I think the problem is one or more of the following, but I am not an expert:
Converting floats to double and double to floats is causing unpredictable results and done differently in C++ and C#
C++ and C# handle float precision differently, and they can't mimic each other
There is a setting somewhere in .NET to make it perform like C++, but I can't find it (both are 32-bit)
Can somebody explain to me the possible problems and maybe link me to some authoritative documentation from Microsoft I can use to help explain the situation and the reason for the differences?
EDIT
We are using VC6 and .NET4.0
I can't give examples of the calculations, because of an NDA, but I can show some numbers for the differences... probably very useless by themselves:
8.085004000000000 (C#) vs.
8.084980000000000 (C++)
8.848165000000000 (C#) vs.
8.848170000000000 (C++)
0.015263214111328 (C#) vs.
0.015263900756836 (C++)
It should be noted that these numbers include compounded problems. These are the results of calculations.
C++ allows the program to retain a higher precision for temporary results than the type of the subexpressions would imply. One thing that can happen is that intermediate expressions (or an unspecified subset of them) are computed as extended 80-bit floats.
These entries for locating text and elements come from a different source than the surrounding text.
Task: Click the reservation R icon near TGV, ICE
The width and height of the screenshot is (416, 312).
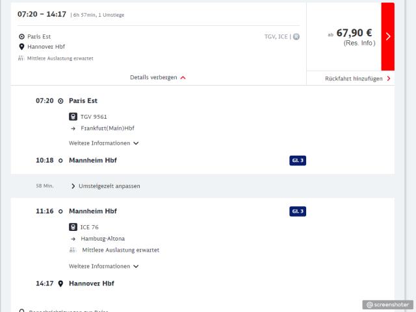Action: pos(296,37)
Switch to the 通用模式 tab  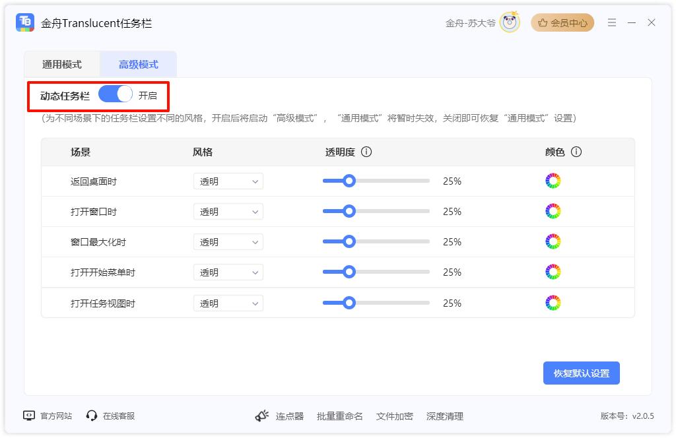click(x=62, y=65)
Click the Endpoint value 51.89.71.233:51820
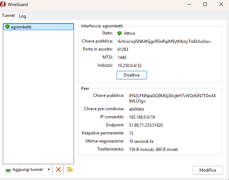This screenshot has height=180, width=229. click(x=146, y=125)
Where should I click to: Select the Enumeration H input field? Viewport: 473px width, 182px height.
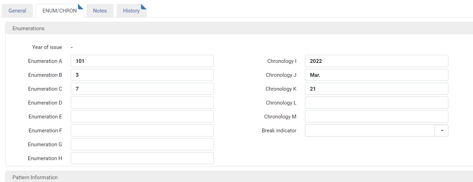[142, 158]
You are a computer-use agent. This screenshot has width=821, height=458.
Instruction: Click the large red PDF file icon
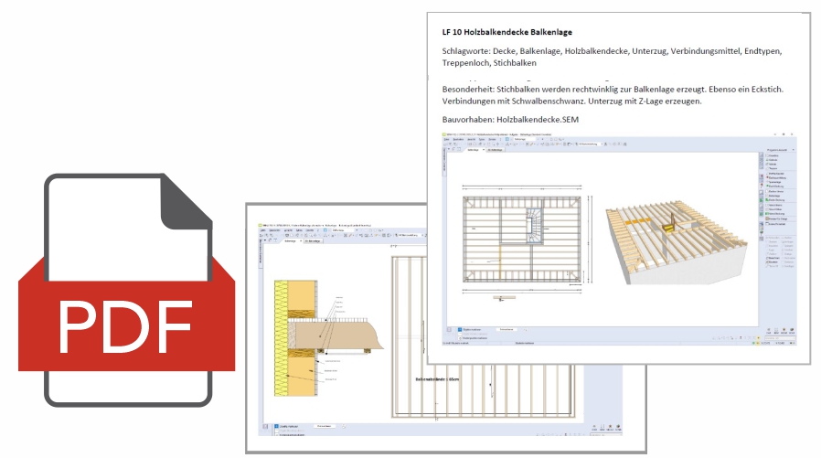[115, 291]
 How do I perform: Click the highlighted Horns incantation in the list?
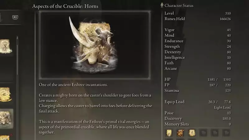[6, 119]
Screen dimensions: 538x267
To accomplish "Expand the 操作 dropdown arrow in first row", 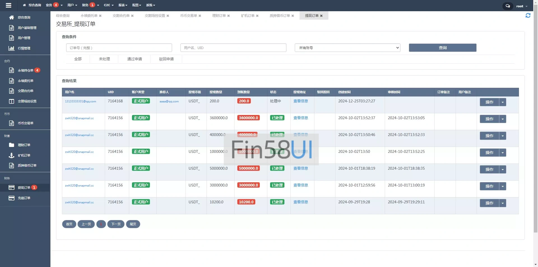I will coord(503,102).
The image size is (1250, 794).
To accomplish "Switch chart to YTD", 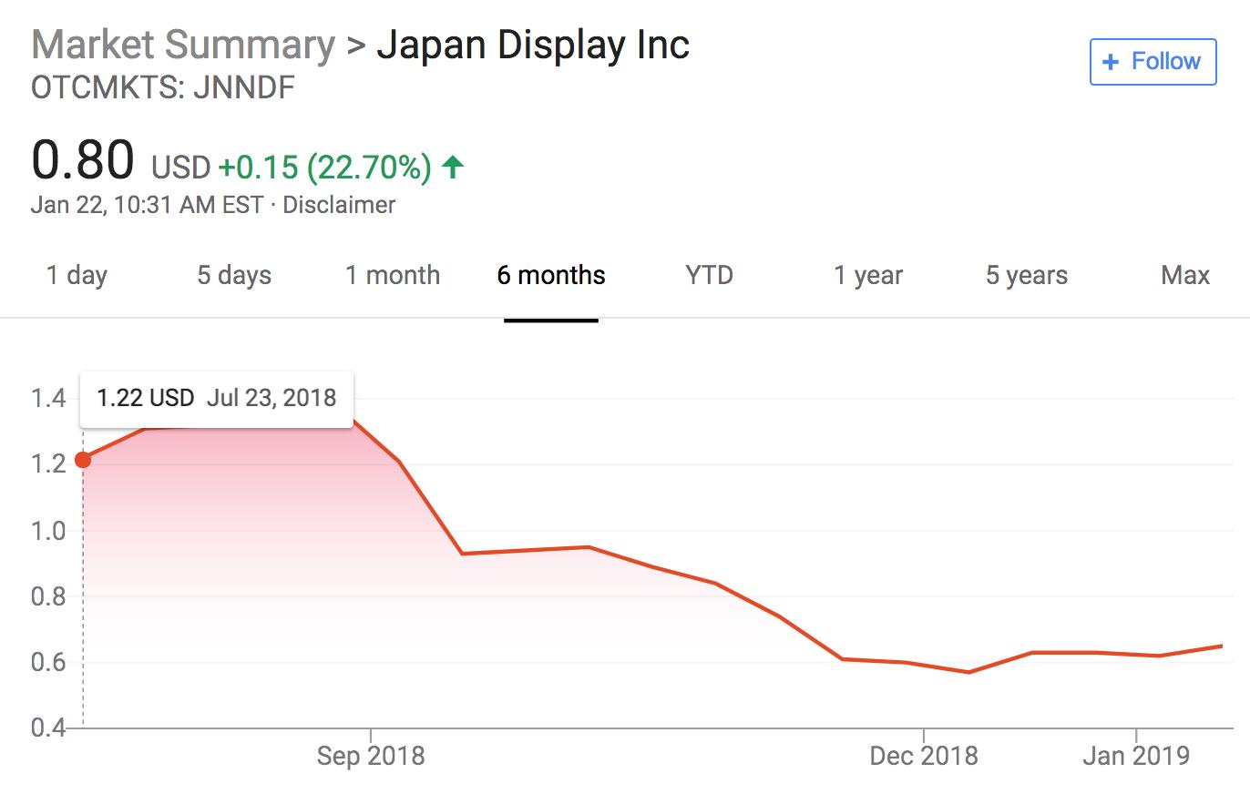I will pyautogui.click(x=709, y=275).
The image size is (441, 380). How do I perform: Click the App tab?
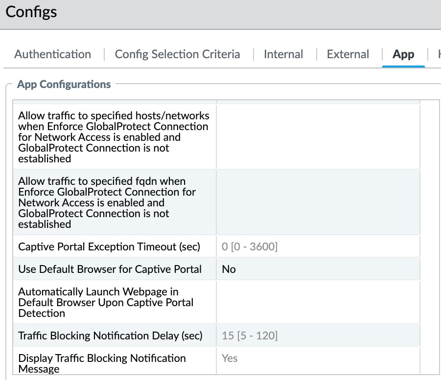[403, 54]
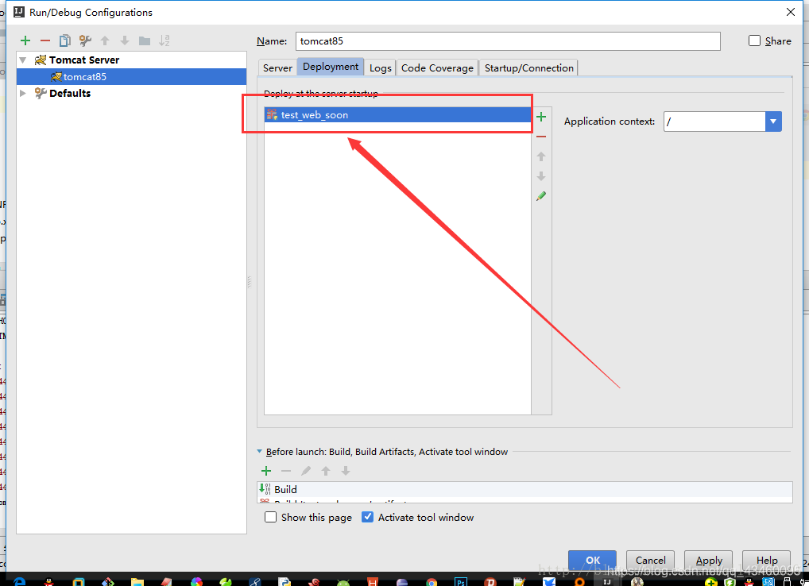This screenshot has width=809, height=586.
Task: Check the Show this page option
Action: (x=270, y=517)
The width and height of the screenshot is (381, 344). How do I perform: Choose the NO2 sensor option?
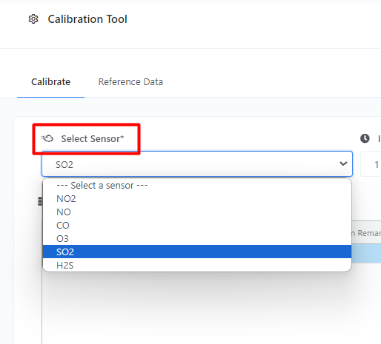[197, 199]
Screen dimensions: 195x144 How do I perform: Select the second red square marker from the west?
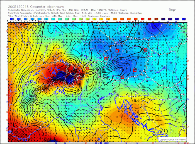[106, 59]
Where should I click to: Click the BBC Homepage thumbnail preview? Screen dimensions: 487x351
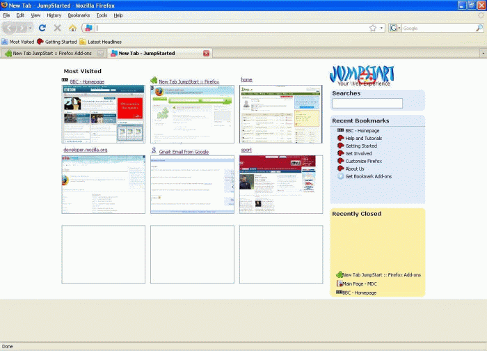104,114
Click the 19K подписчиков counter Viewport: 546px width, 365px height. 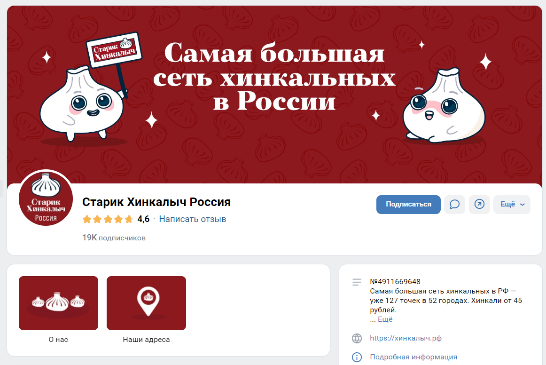click(x=114, y=238)
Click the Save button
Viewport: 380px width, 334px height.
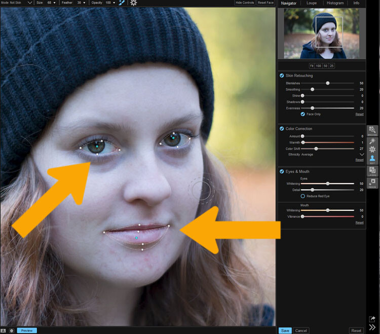tap(285, 330)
I would be surprised on the other hand if this applied to C#, but even if it does, the C# compiler doesn't have to choose the same subset of expression to compute as 80-bit extended floats. EDIT: See Eric's comment below.
More details
Another instance of the same intermediate precision problem is when the compiler uses the fmadd
instruction for what is a multiplication followed by an addition in the source code (if the target architecture has it—for instance, PowerPC). The fmadd
instruction computes its intermediate result exactly, whereas a normal addition would round the intermediate result.
To prevent the C++ compiler from doing that, you should only need to write floating-point computations as three-address code using volatile variables for intermediate results. If this transformation changes the result of the C++ program, it means that the above problem was at play. But then you have changed the C++-side results. There is probably no way to get the exact same old C++ results in C# without reading the generated assembly.
If it's a little bit old, your C++ compiler may also optimize floating-point computations as if they were associative when they are not. There is not much you can do about that. It's just incorrect. The three-address code transformation would again prevent the compiler from applying it, but again there is no simple way to get the C# compiler to reproduce the old C++ results.